The second part express by how much we need to correct.
The formula for $End is easier, the only trick is the minus 1, it is because the Start and End values are inclusive (so for example between 1 an 19 there are 19 tasks not 18)
The following slightly modified piece of logic should also work, it avoids the "fancy" formula by keeping a running tab of the $Start variable, rather than recomputing it each time..
$NumTasks = 89
$NumThreads = 5
$Remainder = $NumTasks % $NumThreads
$DefaultNumTasksAssigned = floor($NumTasks / $NumThreads)
$Start = 1
For $i = 1 To $NumThreads
if $i <= $Remainder Then // fixed here! need <= because $i is one-based
$NumTasksAssigned = $DefaultNumTasksAssigned + 1
else
$NumTasksAssigned = $DefaultNumTasksAssigned
endif
$End = $Start + $NumTasksAssigned -1
print Thread $i: Tasks $Start-$End ($NumTasksAssigned tasks)
$Start = $Start + $NumTasksAssigned
Next
Here's a Python transcription of the above
>>> def ShowWorkAllocation(NumTasks, NumThreads):
... Remainder = NumTasks % NumThreads
... DefaultNumTasksAssigned = math.floor(NumTasks / NumThreads)
... Start = 1
... for i in range(1, NumThreads + 1):
... if i <= Remainder:
... NumTasksAssigned = DefaultNumTasksAssigned + 1
... else:
... NumTasksAssigned = DefaultNumTasksAssigned
... End = Start + NumTasksAssigned - 1
... print("Thread ", i, ": Tasks ", Start, "-", End, "(", NumTasksAssigned,")")

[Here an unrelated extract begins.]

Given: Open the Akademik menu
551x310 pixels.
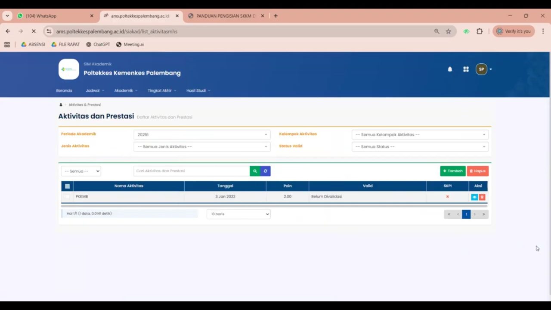Looking at the screenshot, I should (x=125, y=90).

... Start = Start + NumTasksAssigned
...
>>>
>>> ShowWorkAllocation(89, 5)
Thread 1 : Tasks 1 - 18 ( 18 )
Thread 2 : Tasks 19 - 36 ( 18 )
Thread 3 : Tasks 37 - 54 ( 18 )
Thread 4 : Tasks 55 - 72 ( 18 )
Thread 5 : Tasks 73 - 89 ( 17 )
>>> ShowWorkAllocation(11, 5)
Thread 1 : Tasks 1 - 3 ( 3 )
Thread 2 : Tasks 4 - 5 ( 2 )
Thread 3 : Tasks 6 - 7 ( 2 )
Thread 4 : Tasks 8 - 9 ( 2 )
Thread 5 : Tasks 10 - 11 ( 2 )
>>>
>>> ShowWorkAllocation(89, 11)
Thread 1 : Tasks 1 - 9 ( 9 )
Thread 2 : Tasks 10 - 17 ( 8 )
Thread 3 : Tasks 18 - 25 ( 8 )
Thread 4 : Tasks 26 - 33 ( 8 )
Thread 5 : Tasks 34 - 41 ( 8 )
Thread 6 : Tasks 42 - 49 ( 8 )
Thread 7 : Tasks 50 - 57 ( 8 )
Thread 8 : Tasks 58 - 65 ( 8 )
Thread 9 : Tasks 66 - 73 ( 8 )
Thread 10 : Tasks 74 - 81 ( 8 )
Thread 11 : Tasks 82 - 89 ( 8 )
>>>
I think you've solved the wrong half of your problem.

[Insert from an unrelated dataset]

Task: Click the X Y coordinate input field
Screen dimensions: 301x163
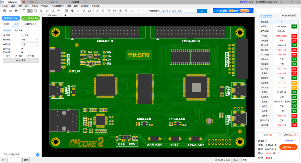Action: click(14, 160)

It's going to be virtually impossible to precisely determine the time it will take to complete all your tasks, unless all of the following are true:
your tasks are 100% CPU-bound: that is, they use 100% CPU while running and don't need to do any I/O
none of your tasks have to synchronize with any of your other tasks in any way
you have exactly as many threads as you have CPUs
the computer that is running these tasks is not performing any other interesting tasks at the same time
In practice, most of the time, your tasks are I/O-bound rather than CPU-bound: that is, you are waiting for some external resource such as reading from a file, fetching from a database, or communicating with a remote computer. In that case, you only make things worse by adding more threads, because they're all contending for the same scarce resource.

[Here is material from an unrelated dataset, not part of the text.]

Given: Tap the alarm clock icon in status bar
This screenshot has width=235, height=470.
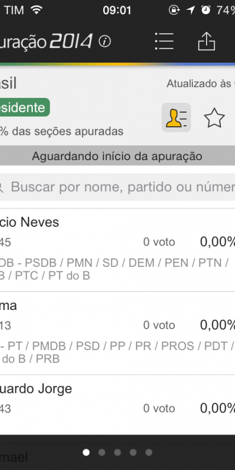Looking at the screenshot, I should 205,10.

Finally, unless you have some really weird hardware, it's unlikely you can actually have exactly five threads running simultaneously. (Usually processor configurations come in multiples of at least two.) Usually the sweet spot is at about 1 thread per CPU if your tasks are very CPU-bound, about 2 threads per CPU if the tasks spend half their time being CPU-bound and half their time doing IO, etc.
tl;dr: We need to know a lot more about what your tasks and hardware look like before we can advise you on this question.